What is needed is an exact reproduction of the lines from the one that contains "Task: Open the bar chart page in sidebar" through the end of the data, both included and nothing else, with pictures omitted.
######
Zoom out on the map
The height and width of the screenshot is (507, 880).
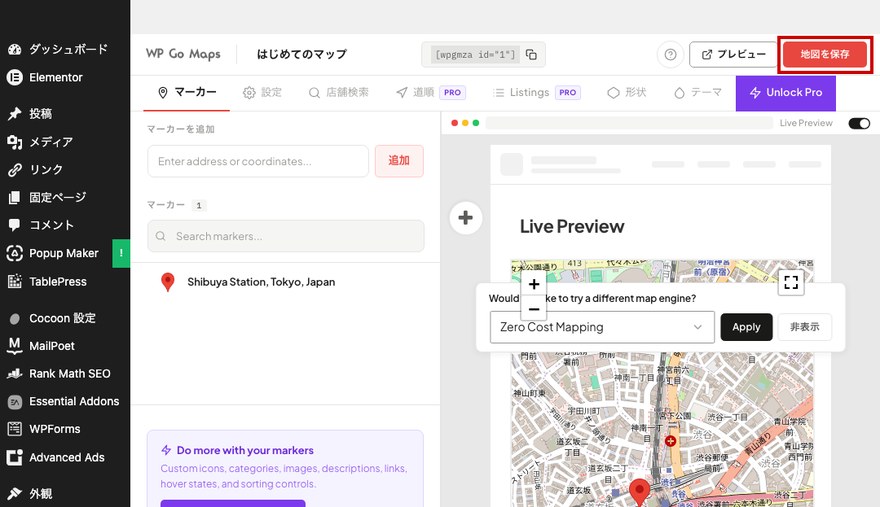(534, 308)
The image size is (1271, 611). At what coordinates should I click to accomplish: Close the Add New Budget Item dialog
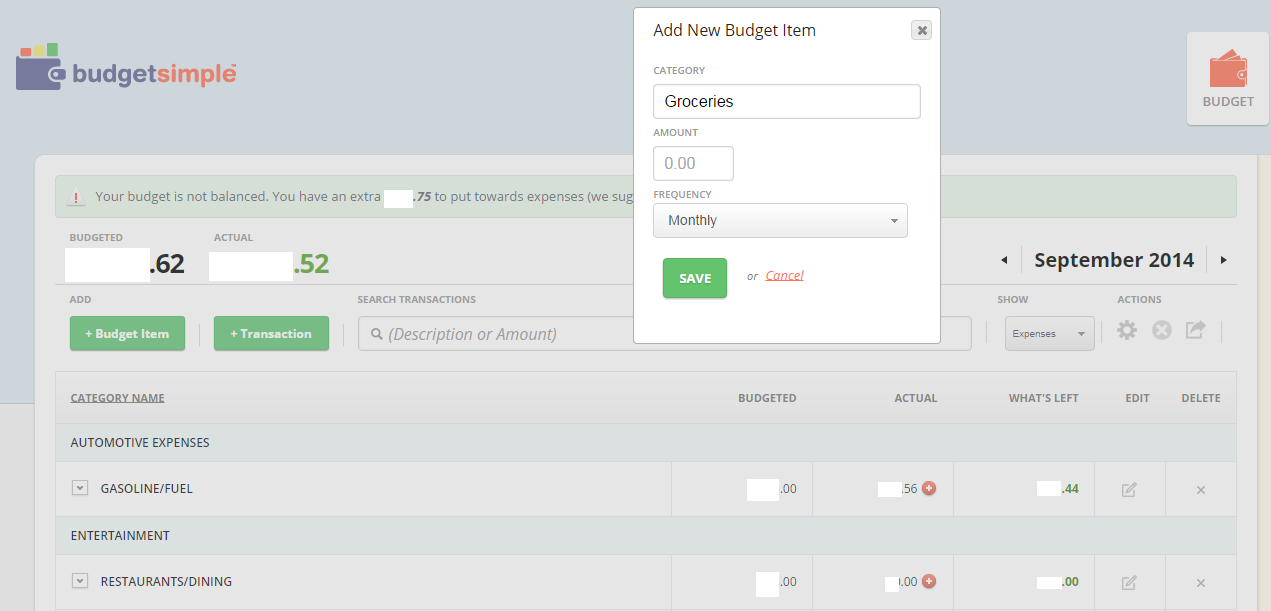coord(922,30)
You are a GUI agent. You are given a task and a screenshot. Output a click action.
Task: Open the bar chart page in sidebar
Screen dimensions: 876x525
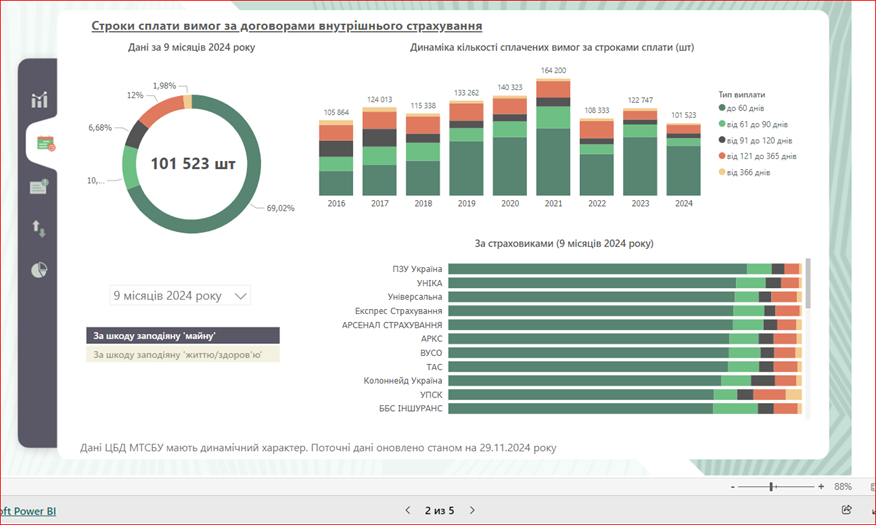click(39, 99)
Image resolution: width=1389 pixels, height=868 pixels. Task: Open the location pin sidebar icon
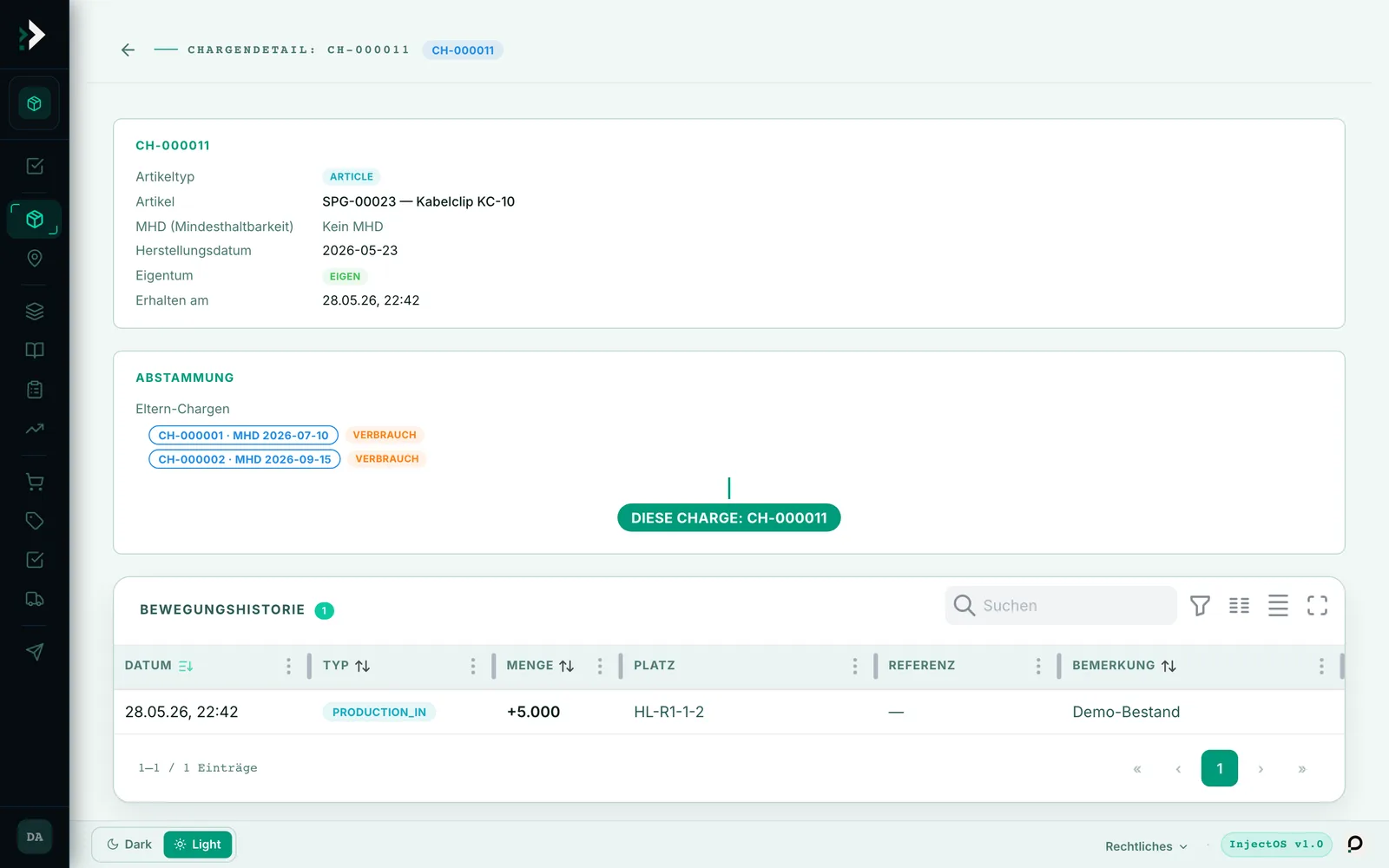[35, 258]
######
- Result of the exercise
Task: Open the bar chart page in sidebar
Screen dimensions: 876x525
click(39, 99)
Image resolution: width=1389 pixels, height=868 pixels. Task: Open the location pin sidebar icon
[35, 258]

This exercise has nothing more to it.